Hardware Support for Security

• It’s explained that hardware plays a crucial role in enforcing separation between different operational environments (Android vs. Trust Zone). This hardware support ensures strict communication protocols between these zones.

• Boot ROM checks signatures during startup processes; it will not allow execution unless valid signatures are confirmed.
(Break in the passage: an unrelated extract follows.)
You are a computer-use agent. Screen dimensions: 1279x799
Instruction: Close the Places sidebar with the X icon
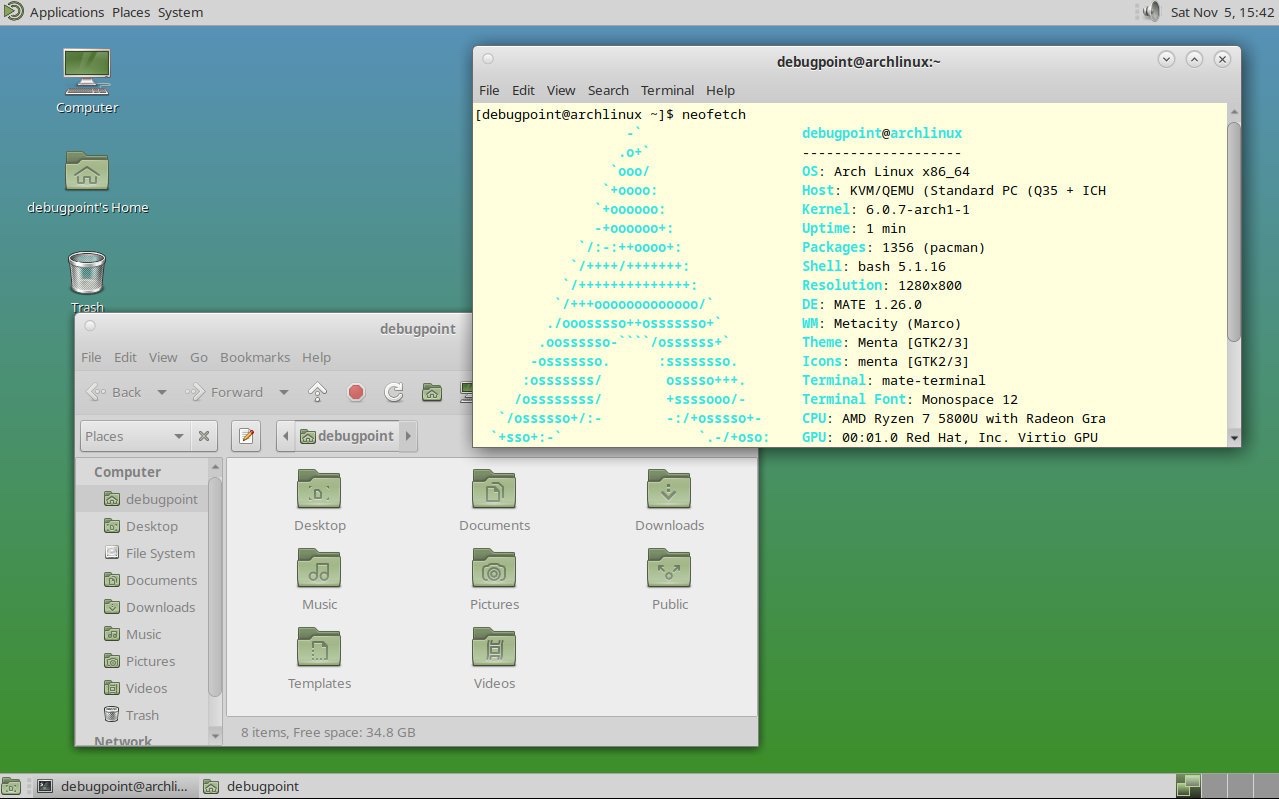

This mechanism helps protect against unauthorized modifications post-initialization.

Addressing Potential Attacks on Trust Zones

• Although theoretically possible, attacks on Trust Zones must navigate strict hardware-enforced boundaries designed to minimize risks associated with cross-environment interactions.

• Despite efforts to reduce attack surfaces within Trust Zones through careful design and implementation, attackers may still find ways around these defenses; thus ongoing vigilance is necessary in securing these environments.

Understanding TrustZone Security

Communication and Security in TrustZone

• The communication between the fingerprint reader and TrussZone must be secure to prevent man-in-the-middle attacks, emphasizing the importance of robust security measures.

• The hardware protecting the TrustZone is designed with high-security requirements, aiming to keep the code minimal for enhanced security.

Vendor Perspective on TrustZone Security

• Vendors believe that while vulnerabilities may exist, they prioritize securing the TrustZone, allowing for a penetrated Android system as long as the TrustZone remains intact.

• The speaker acknowledges skepticism about security but encourages exploration of potential vulnerabilities within the system.

Project Insights and Challenges

• The discussion reflects on a personal project aimed at exploring vulnerabilities rather than being part of a Ph.D. thesis, indicating an experimental approach to understanding device security.

• Implementing and testing vulnerabilities on one device highlights the extensive effort required to assess all devices used in law enforcement, suggesting significant time investment for comprehensive analysis.